◆ Brano da leggere:
# # # # #

Scala B, terzo piano. In un luminoso quadrilocale di Cenni Marco Rasconi, 39 anni, contabile in una cooperativa, segue i percorsi di autonomia delle persone con disabilità motorie gravi: «Metto a disposizione la mia esperienza. I ragazzi a turno abitano con me e imparano a gestirsi in modo indipendente. Vivere soli cambia tutta la nostra vita e la percezione che abbiamo di noi stessi e che gli altri hanno di noi: vuol dire diventare per la prima volta non figli da accudire ma figli e basta». 
Marco parla di qualcosa che conosce molto bene: lui stesso è malato di SMA (Atrofia Muscolare Spinale), tipo II. Non il più grave, ma nemmeno il meno grave: «Quando avevo circa un anno i miei genitori si sono accorti che qualcosa non andava. La diagnosi è arrivata come un macigno, la più infausta possibile: suo figlio ha 2 anni di vita». Ma i medici sbagliavano, anche perché all’epoca si trattava di una malattia molto meno conosciuta. 
A 8 anni Marco conosce i suoi nuovi vicini di casa, hanno la Duchenne (La Distrofia Muscolare), diventano amici, a 13 inizia a giocare a hockey grazie alla UILDM (Unione Italiana Lotta Distrofia Muscolare), a 18 anni arrivano le prime vacanze in autonomia, a 23 è presidente dell’associazione milanese UILDM, da un anno è il presidente nazionale.

# # # # #

◆ Materiale fornito:
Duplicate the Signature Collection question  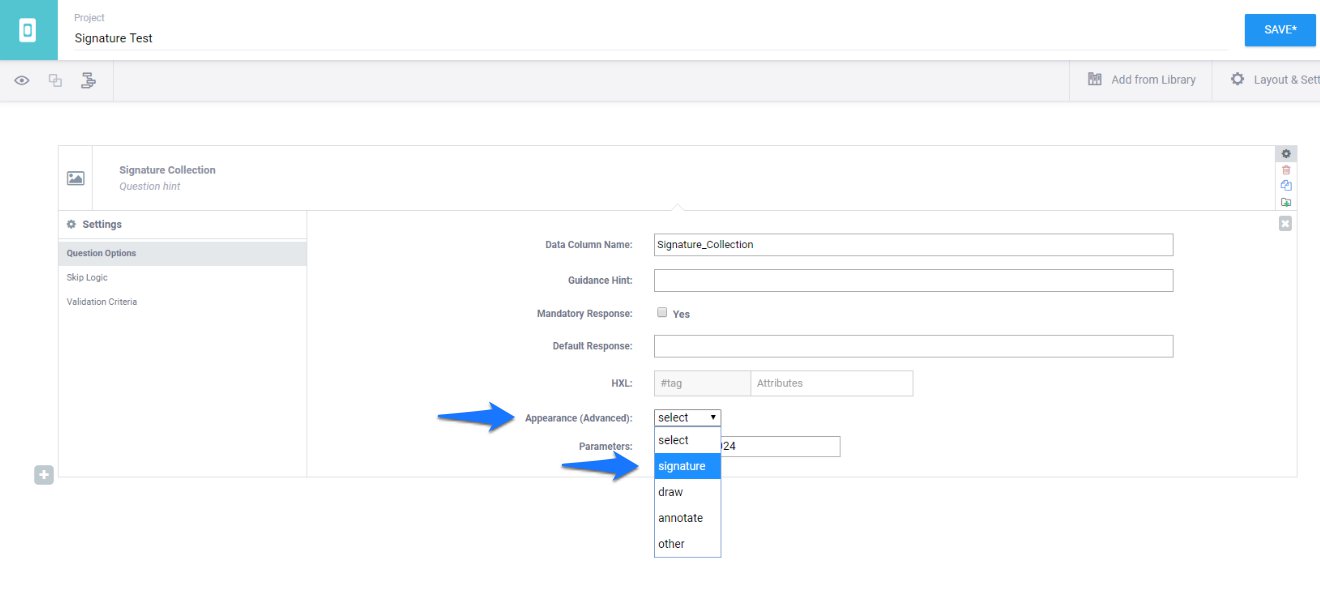[x=1286, y=185]
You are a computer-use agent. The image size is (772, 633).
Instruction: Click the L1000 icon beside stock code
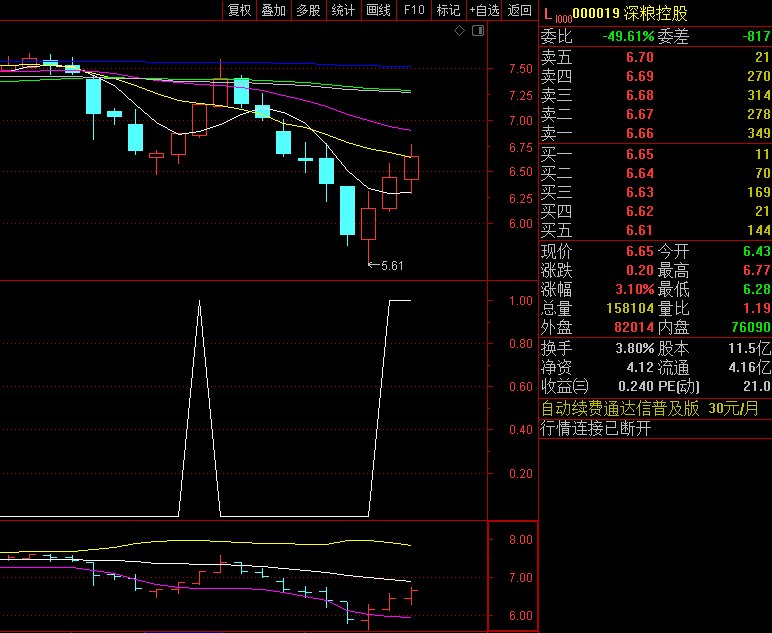[555, 13]
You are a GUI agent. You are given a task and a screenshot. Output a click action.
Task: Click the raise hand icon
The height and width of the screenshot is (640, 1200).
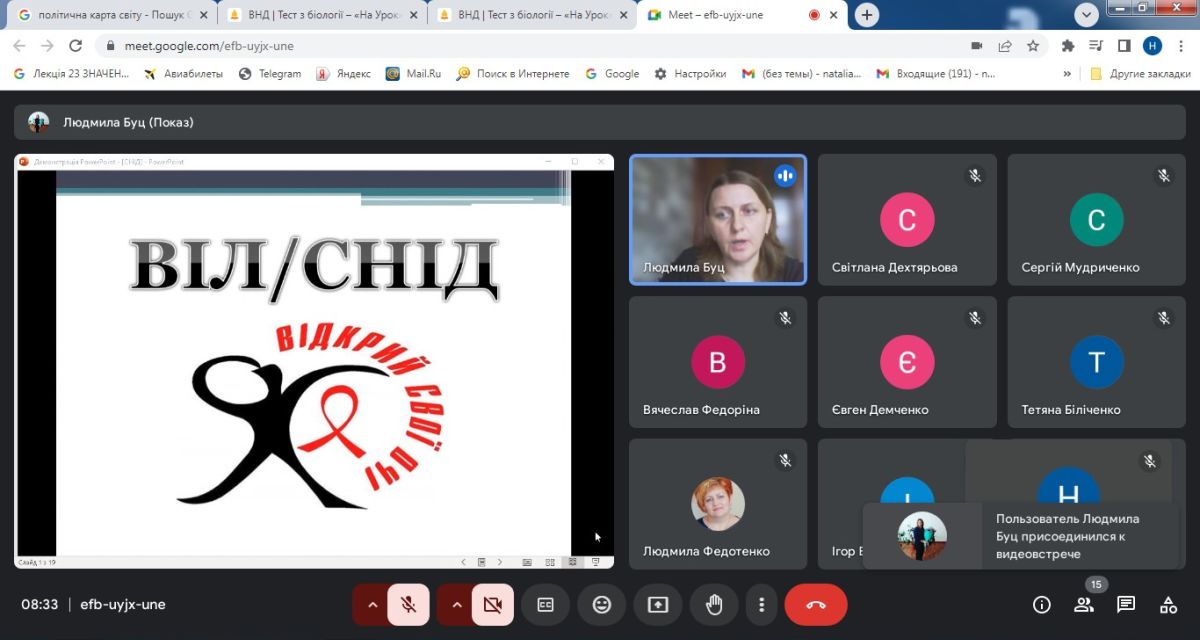click(x=714, y=605)
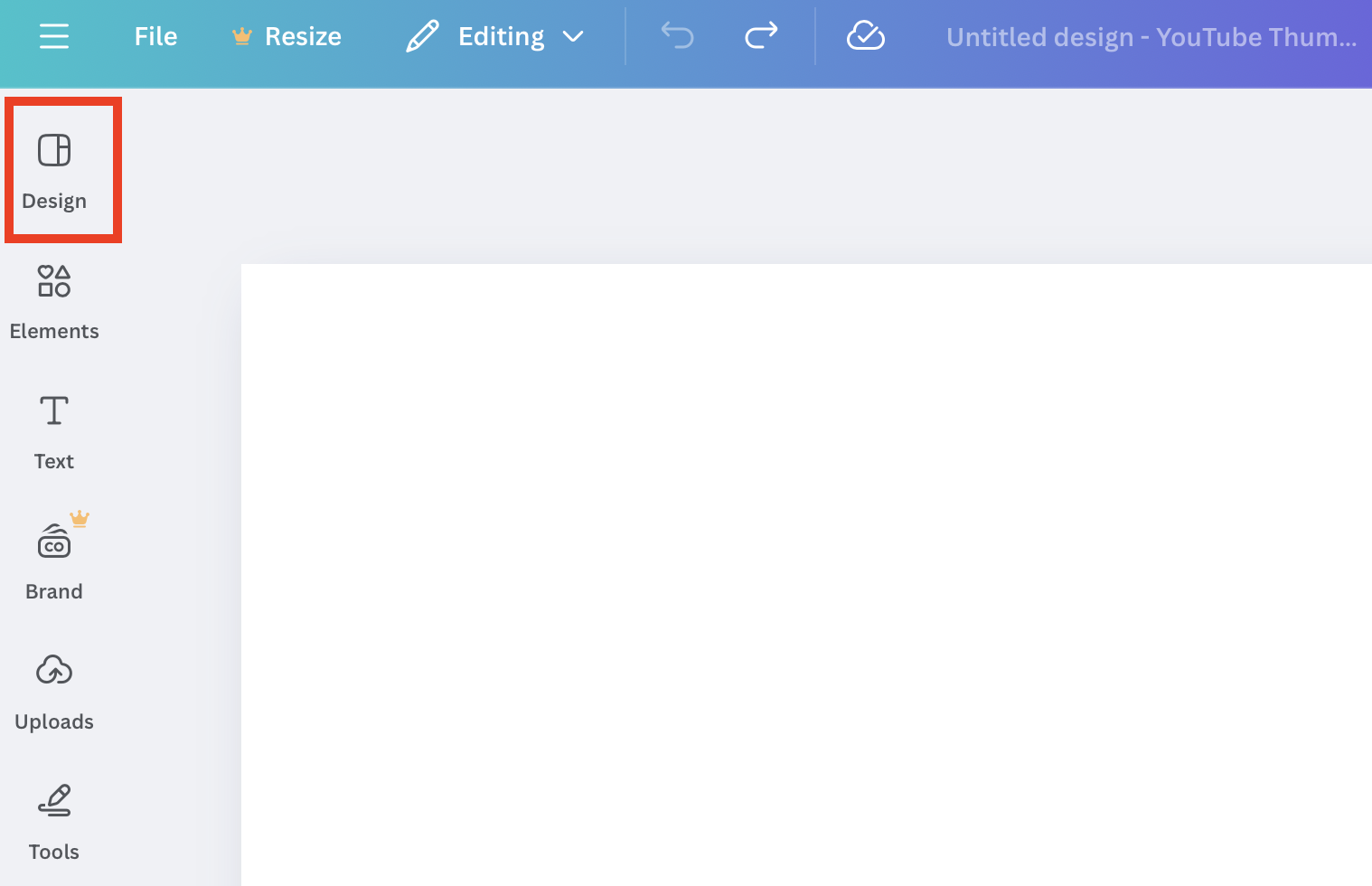Open the Tools drawing icon
The image size is (1372, 886).
[x=54, y=801]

# # # # #

◆ Domande di studio:
#1 Rispondi a queste domande sul brano su Marco Rasconi:
(a) Che lavoro fa Marco Rasconi?
(b) Di quale tipo di SMA è malato?
(c) A che età è diventato presidente dell'associazione milanese UILDM?
#2 Puoi ricopiare dal brano su Marco Rasconi la parte che si apre con le parole "Marco parla di" e si chiude con "molto meno conosciuta."?
Le righe riportate non hanno alcun legame con il brano.

◆ Risposte attese:
#1
(a) È contabile in una cooperativa.
(b) Di SMA tipo II.
(c) A 23 anni.

#2
Marco parla di qualcosa che conosce molto bene: lui stesso è malato di SMA (Atrofia Muscolare Spinale), tipo II. Non il più grave, ma nemmeno il meno grave: «Quando avevo circa un anno i miei genitori si sono accorti che qualcosa non andava. La diagnosi è arrivata come un macigno, la più infausta possibile: suo figlio ha 2 anni di vita». Ma i medici sbagliavano, anche perché all’epoca si trattava di una malattia molto meno conosciuta.